THE PROBLEM: Your answer should consist of the lines holding "agent", copied from the material below.

DATASET:
════════════════════
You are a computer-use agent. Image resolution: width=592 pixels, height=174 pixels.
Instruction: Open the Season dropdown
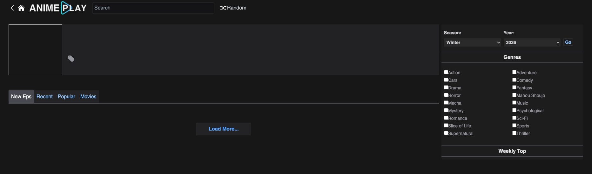[472, 42]
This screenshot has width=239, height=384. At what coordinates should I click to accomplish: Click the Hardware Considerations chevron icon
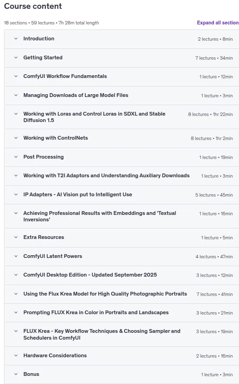coord(16,356)
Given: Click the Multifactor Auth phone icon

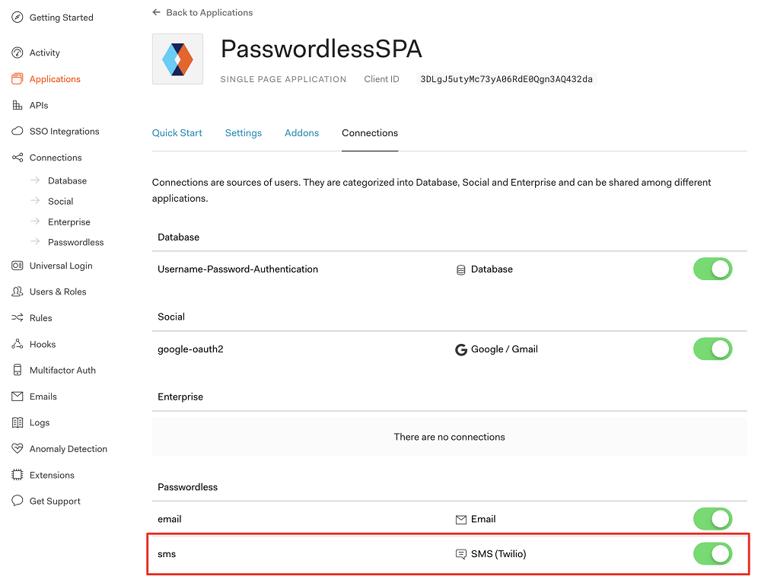Looking at the screenshot, I should pos(17,370).
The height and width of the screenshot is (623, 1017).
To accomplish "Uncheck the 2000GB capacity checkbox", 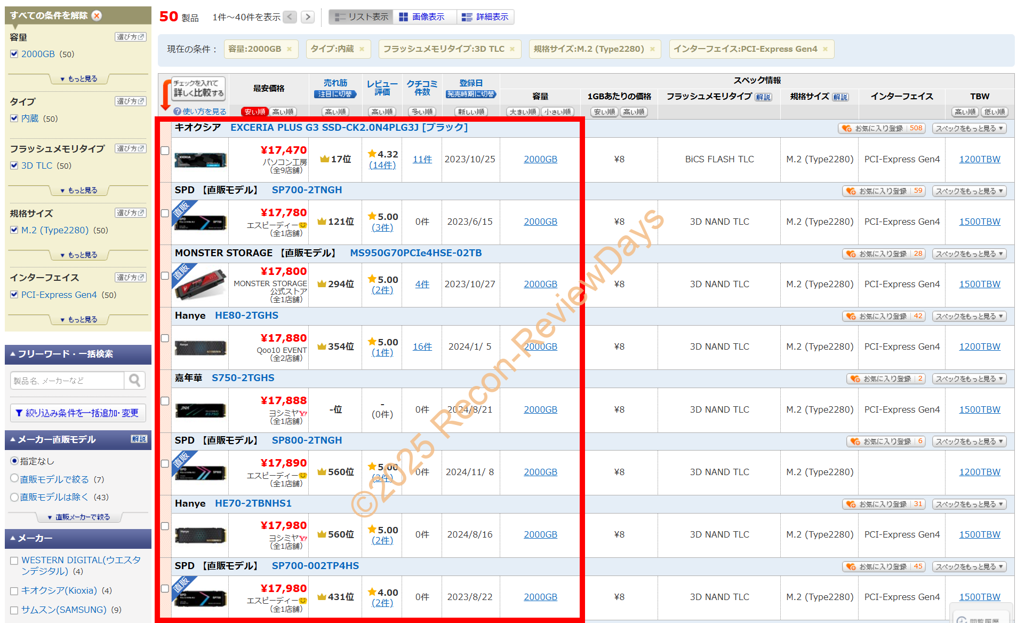I will (14, 54).
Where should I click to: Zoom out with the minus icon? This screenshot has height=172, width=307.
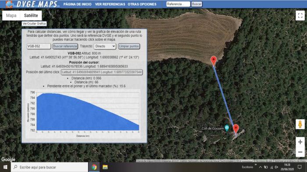pyautogui.click(x=300, y=152)
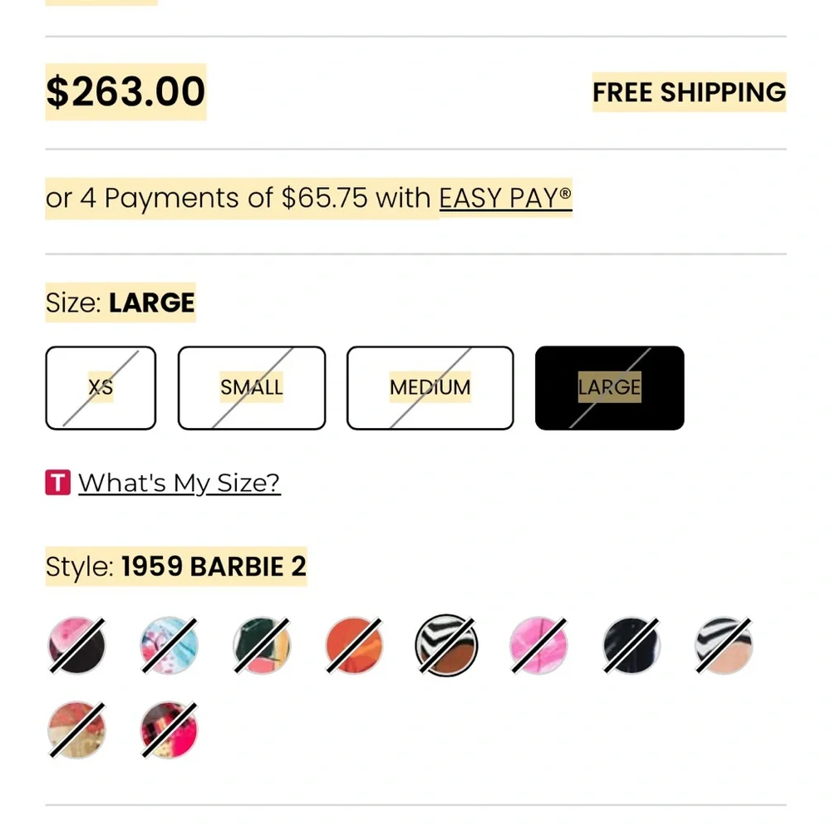Click the FREE SHIPPING label
The height and width of the screenshot is (831, 831).
click(x=689, y=92)
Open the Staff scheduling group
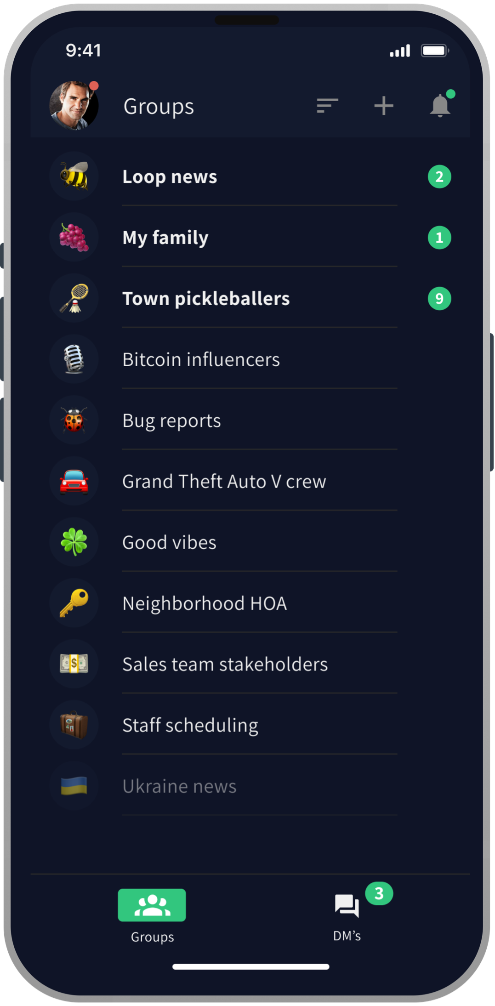 click(190, 725)
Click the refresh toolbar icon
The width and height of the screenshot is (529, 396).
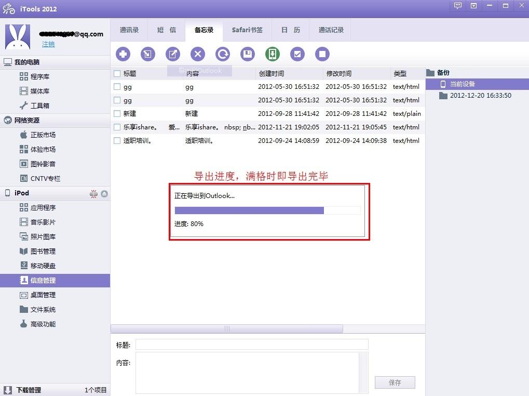(223, 54)
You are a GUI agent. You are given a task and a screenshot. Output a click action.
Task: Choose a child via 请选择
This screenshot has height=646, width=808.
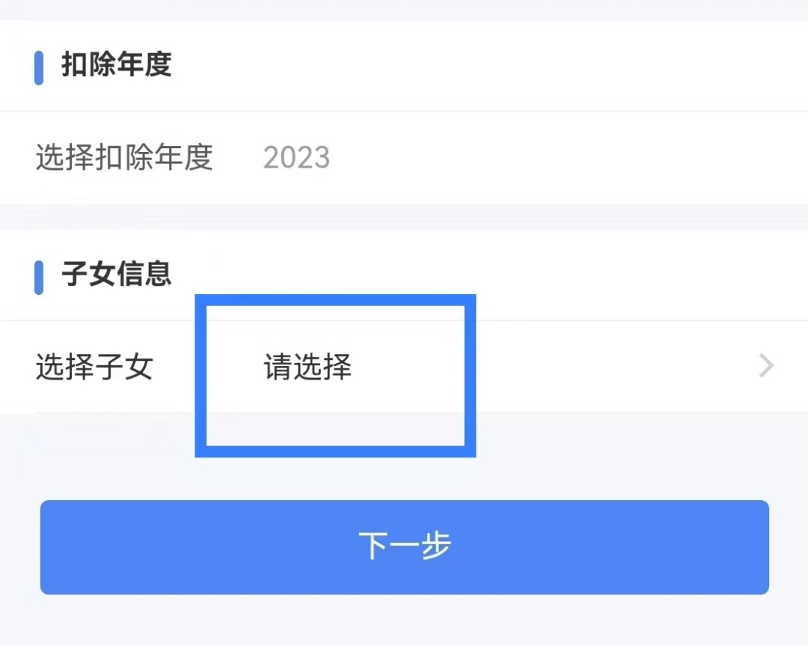pos(307,367)
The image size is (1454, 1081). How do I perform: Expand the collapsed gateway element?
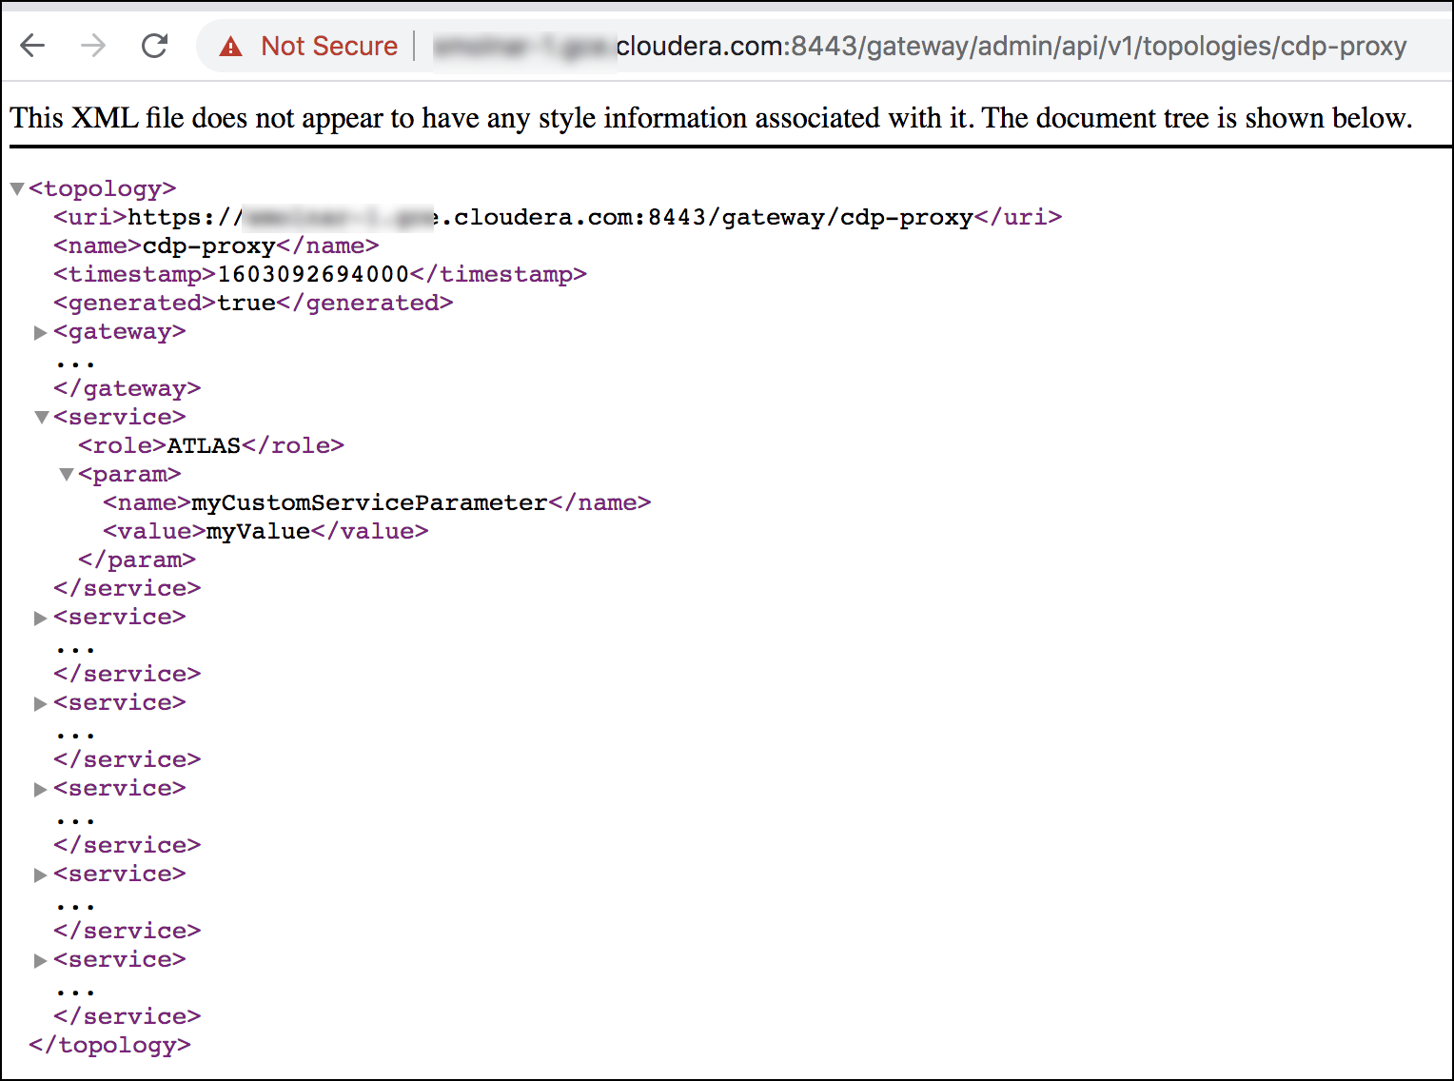tap(41, 332)
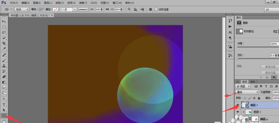Toggle the 对齐边缘 checkbox
279x123 pixels.
156,9

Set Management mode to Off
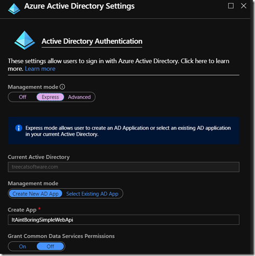(23, 97)
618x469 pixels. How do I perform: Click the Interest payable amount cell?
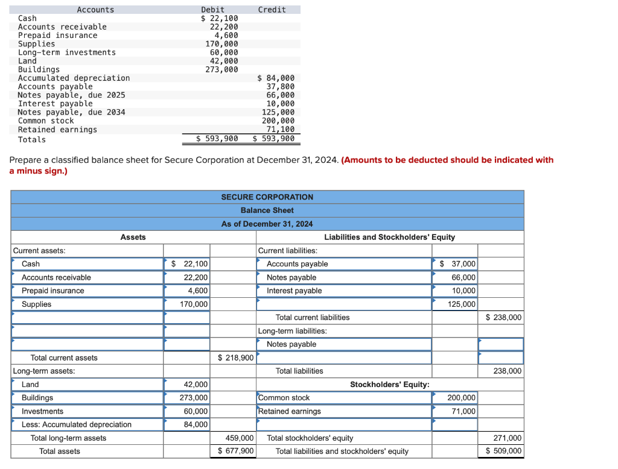click(x=454, y=291)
════════════════════
YOUR SOLUTION:
You are a computer-use agent. Image resolution: width=592 pixels, height=174 pixels.
You are a GUI agent. You are given a task and a screenshot. Output a click action.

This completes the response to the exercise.